As the war against Iran enters its fourth week, President Donald Trump is taking bold stands rooted in his America First foreign and national security policy. He knows, for instance, that the U.S. needs to secure free passage through the Strait of Hormuz for the commercial vessels that transport one-fifth of the world’s oil supply, and, while he’s open to asking other countries for help, he’s made clear he doesn’t think he needs it: “[M]y attitude is, we don’t need anybody. We’re the strongest nation in the world.”
And even as he concerns himself, properly, with the conduct of the war in the Middle East, he is also rightly concerned about the conduct of the battle back home – the battle for perception here among the citizenry that’s called on to give its blood and treasure when our nation’s leaders make the decision to go to war.

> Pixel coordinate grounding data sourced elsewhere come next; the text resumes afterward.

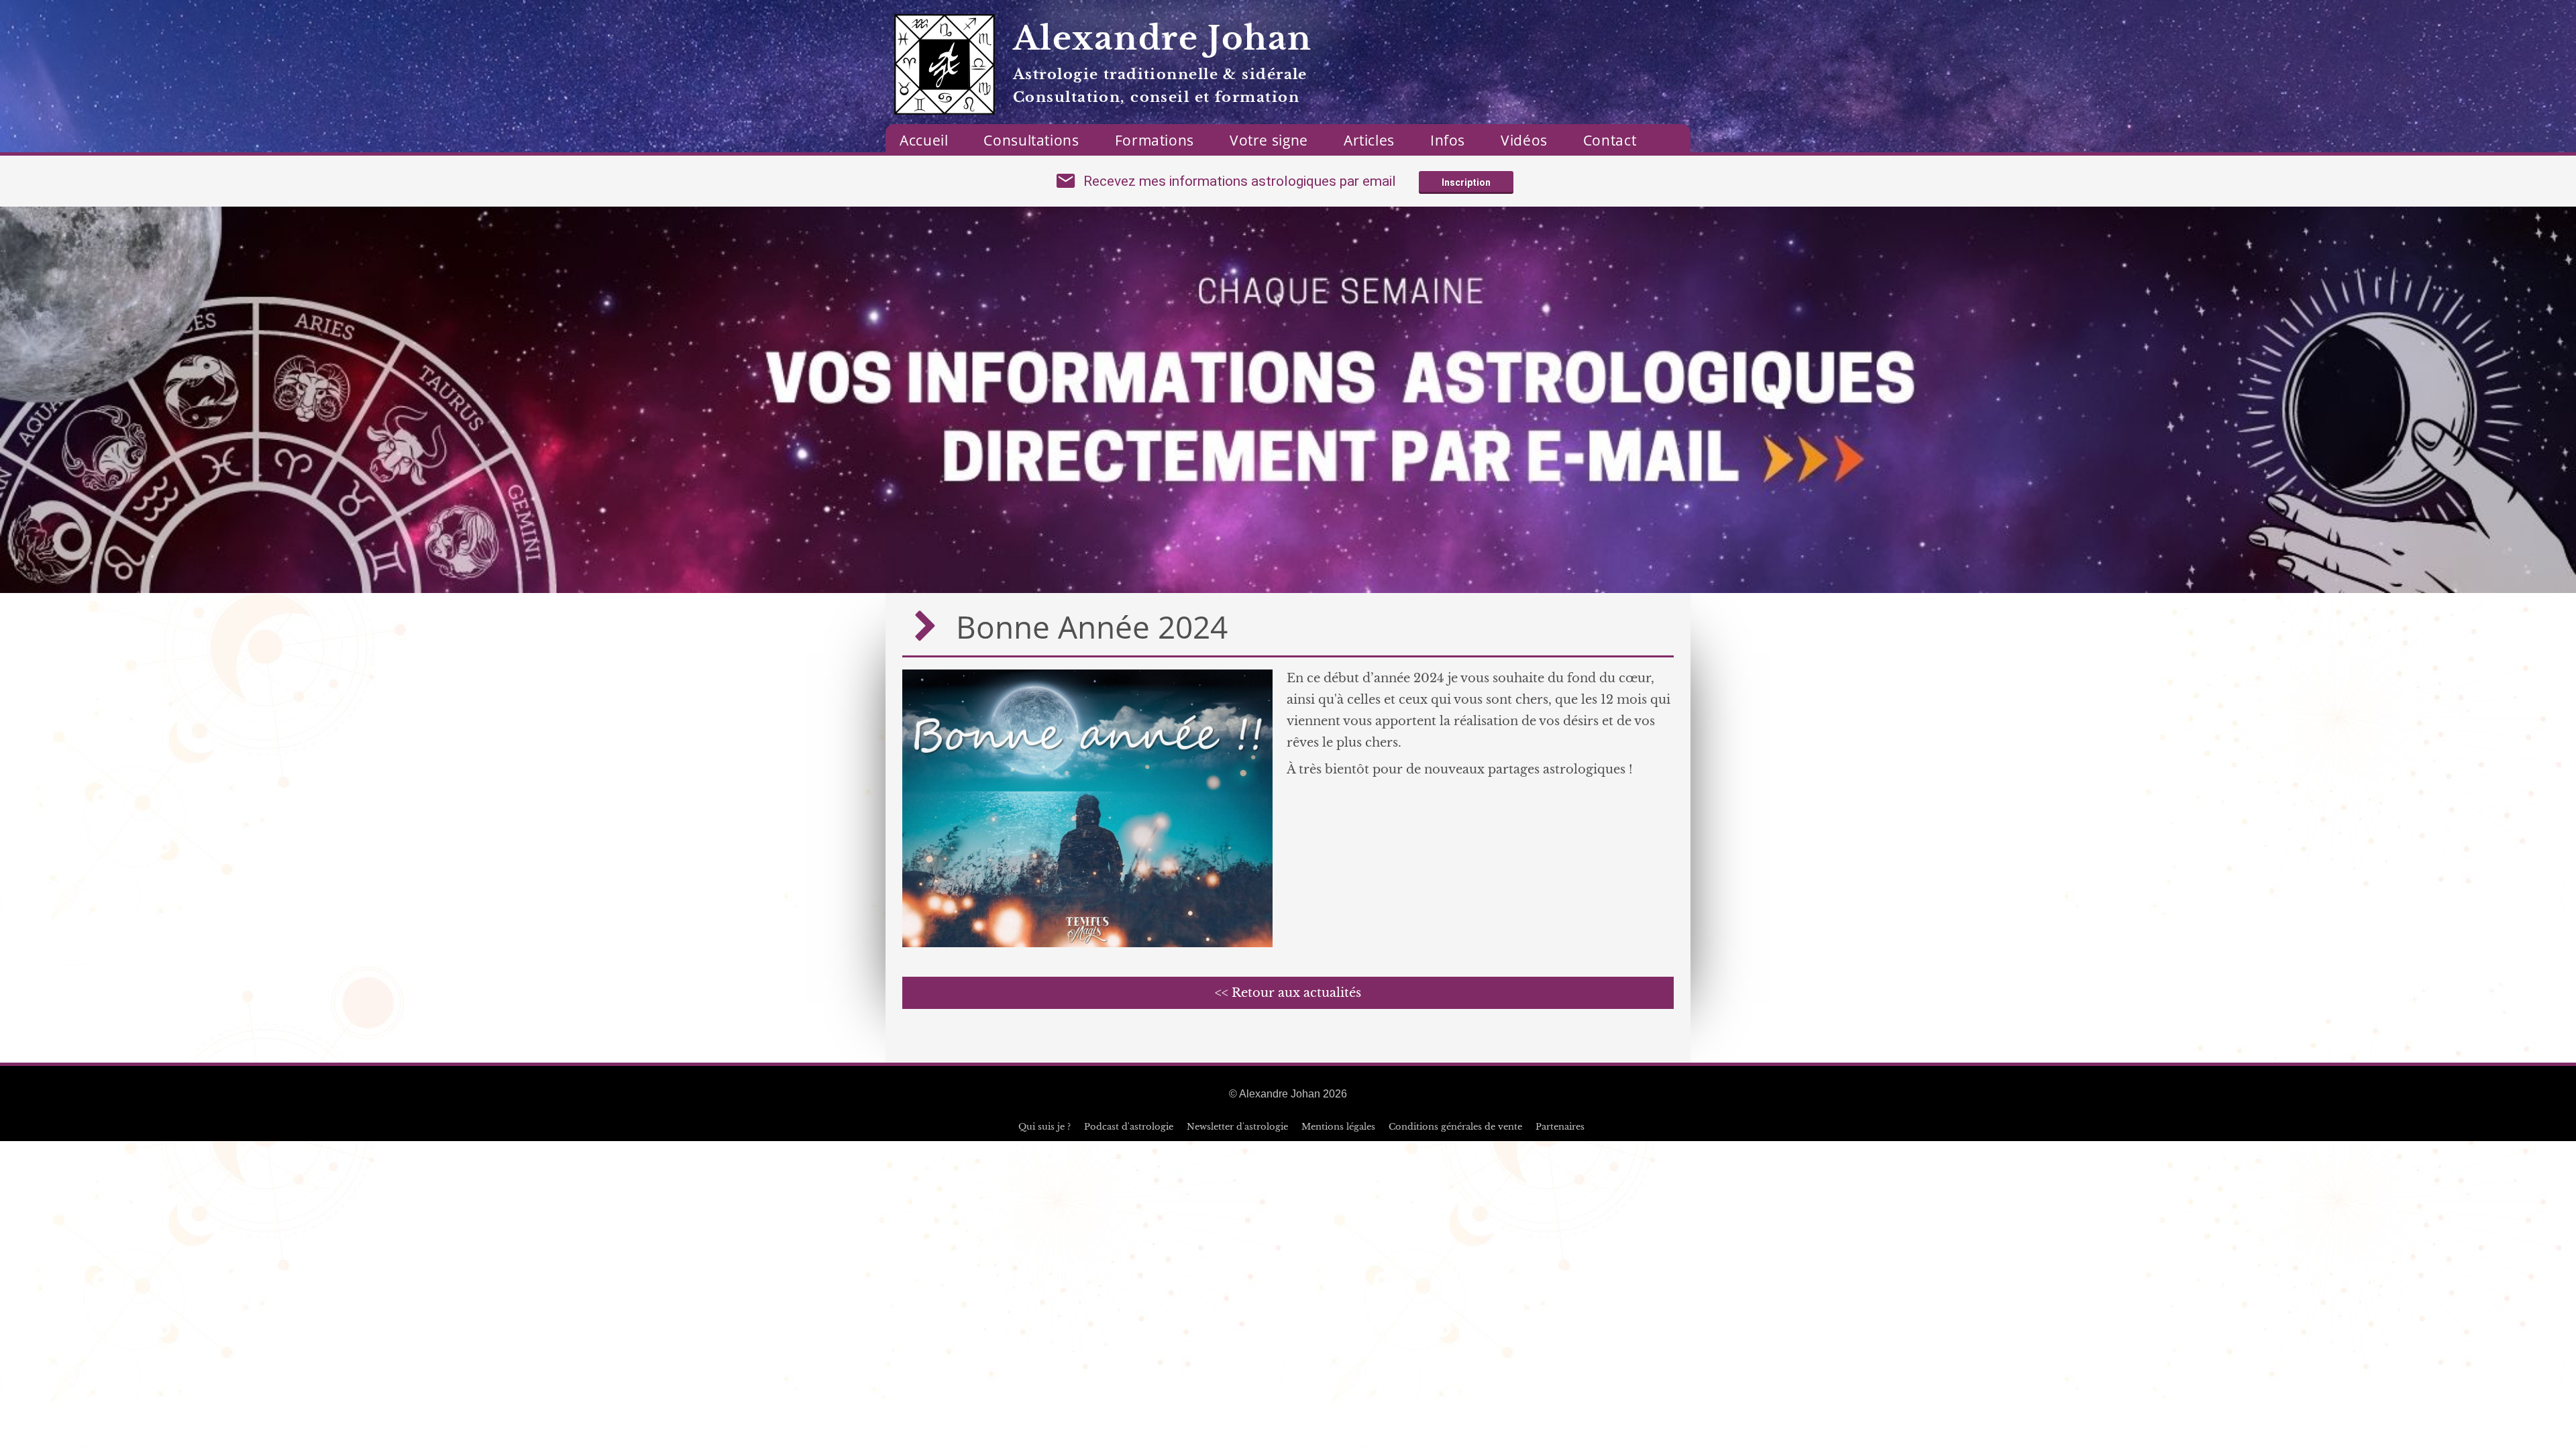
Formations (1154, 140)
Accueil (924, 140)
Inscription (1466, 182)
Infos (1447, 140)
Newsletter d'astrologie (1237, 1126)
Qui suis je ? (1044, 1126)
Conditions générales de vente (1455, 1126)
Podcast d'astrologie (1128, 1126)
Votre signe (1269, 140)
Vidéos (1524, 140)
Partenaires (1560, 1126)
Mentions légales (1338, 1126)
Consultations (1031, 140)
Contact (1609, 140)
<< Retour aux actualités (1288, 992)
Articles (1369, 140)
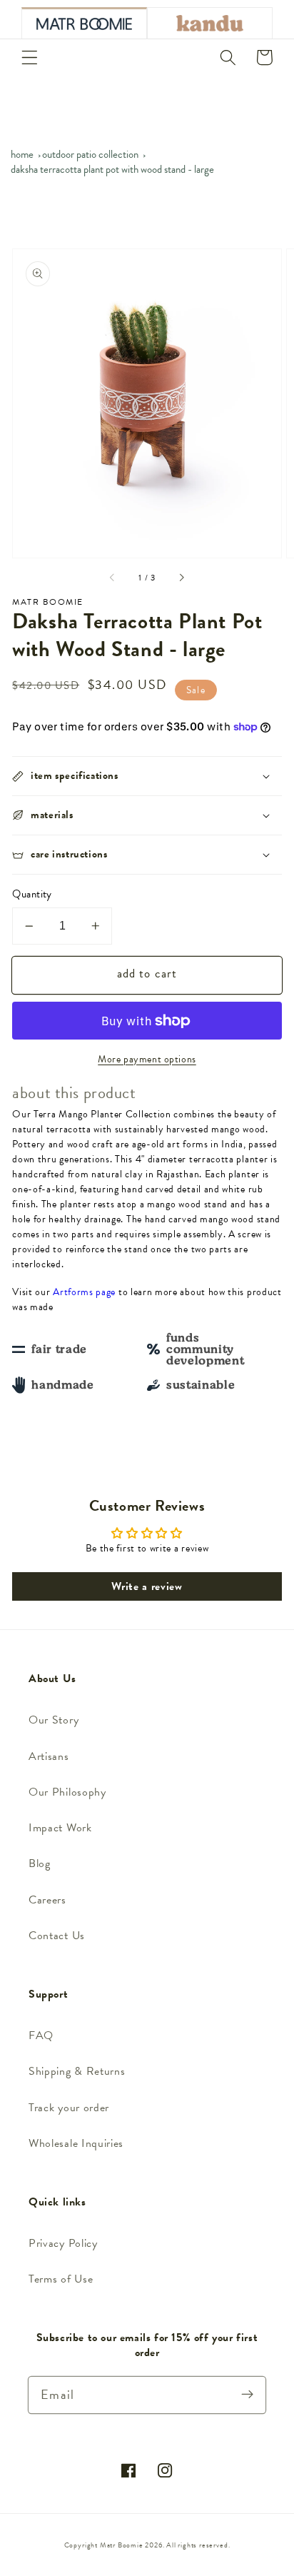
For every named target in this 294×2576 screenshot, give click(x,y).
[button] (29, 57)
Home (22, 154)
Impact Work (60, 1827)
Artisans (49, 1756)
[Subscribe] (247, 2395)
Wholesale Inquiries (76, 2143)
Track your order (69, 2107)
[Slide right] (181, 578)
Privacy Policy (63, 2243)
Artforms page (84, 1291)
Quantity (32, 894)
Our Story (53, 1720)
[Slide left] (112, 578)
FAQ (41, 2035)
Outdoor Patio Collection (90, 154)
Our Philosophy (67, 1792)
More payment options (147, 1059)
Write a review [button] (147, 1586)
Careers (47, 1899)
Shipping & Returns (77, 2071)
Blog (40, 1863)
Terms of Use (61, 2279)
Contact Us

Consequently, it should be no surprise that President Trump “has unleashed a multifaceted pressure campaign” against news outlets like The New York Times and CNN in an effort to ensure that the information that gets to the American public about the conduct of the war is accurate and truthful, because without information that is accurate and truthful, the public will likely come to conclusions about the war that are wrong. And President Trump understands the wisdom of Abraham Lincoln’s comment, delivered at his first debate with Stephen Douglas in 1858, that, “Public sentiment is everything. With public sentiment, nothing can fail. Without it, nothing can succeed.”
President Trump, so unlike his predecessors – none of whom, faced with the threat from the radical theocratic regime in Iran, had the guts to commit U.S. armed forces to destroy the regime’s capability to project power beyond its borders and threaten the U.S. and its interests around the world – is also unlike his predecessors in his willingness to publicly shame the dinosaurs of the news media to ensure that the “news” they serve up to the American people is accurate and truthful.
It is precisely this willingness to go where no man has gone before that got him elected. It is the essence of what makes him unique – his rejection of “that’s the way it’s always been done, sir” thinking, and his willingness, nay, determination to break China, if necessary, to get things done.
Support for President Trump’s unconventional style is reflected in data from a recent survey of public opinion: according to a new poll for Tea Party Patriots Action conducted by McLaughlin & Associates on March 10, a strong majority of likely general election voters supports U.S. military action against Iran, and an even larger majority says it’s time to finish the job.
Specifically, 57% of survey respondents agree that “the United States military actions against Iran and the leadership of the Iranian regime were necessary and warranted to protect American lives today and in the future.” The intensity on the question favors Trump’s side, as well – 37 percent said they “strongly” agree, while just 21 percent said they “strongly” disagree.
Further, 59% agreed that “the United States must finish the job once and for all to protect the United States and our allies.” Again, the intensity on the question favors Trump’s side – 38% said they “strongly” agree, while just 18% said they “strongly” disagree.
Clearly, the American public wants the conflict with Iran over and done. I’m not talking about the current military exchanges in the Middle East, I’m talking about the half century-long effort by Iran to target, kidnap, and murder Americans all over the planet, beginning with the regime’s introduction of itself to the world, the November 1979 hostage crisis, when the regime held 52 American diplomats hostage for 444 days, and including the October 1983 Hezbollah truck bombing of the Marine barracks in Beirut, which killed 241 Americans; and the June 1996 Hezbollah truck bomb attack on the Khobar Towers, a U.S. Air Force housing complex in Saudi Arabia, which killed 19 American airmen and wounded another 500.
That was 30 years ago. Lest anyone think that Iran’s attacks against U.S. targets have slowed down, consider the January 2007 attack in which a dozen men affiliated with the Islamic Revolutionary Guard Corps (IRGC) disguised themselves as U.S. soldiers to gain entry to a U.S facility in Iraq and then killed five American soldiers and wounded three others; a July 2014 Hamas terrorist attack that killed two Americans serving in the Israel Defense Forces; the November 2022 IRGC captain’s orchestration of the killing of an American citizen in Baghdad; and, of course, the November 2024 charges filed against an IRGC asset for plotting to assassinate a former American president – President Trump.
President Trump has public opinion on his side as he works to end the Iranian mullahs’ infrastructure of death. That’s as it should be – the President is doing the right thing to protect American lives and interests here at home, in the Middle East, and around the world.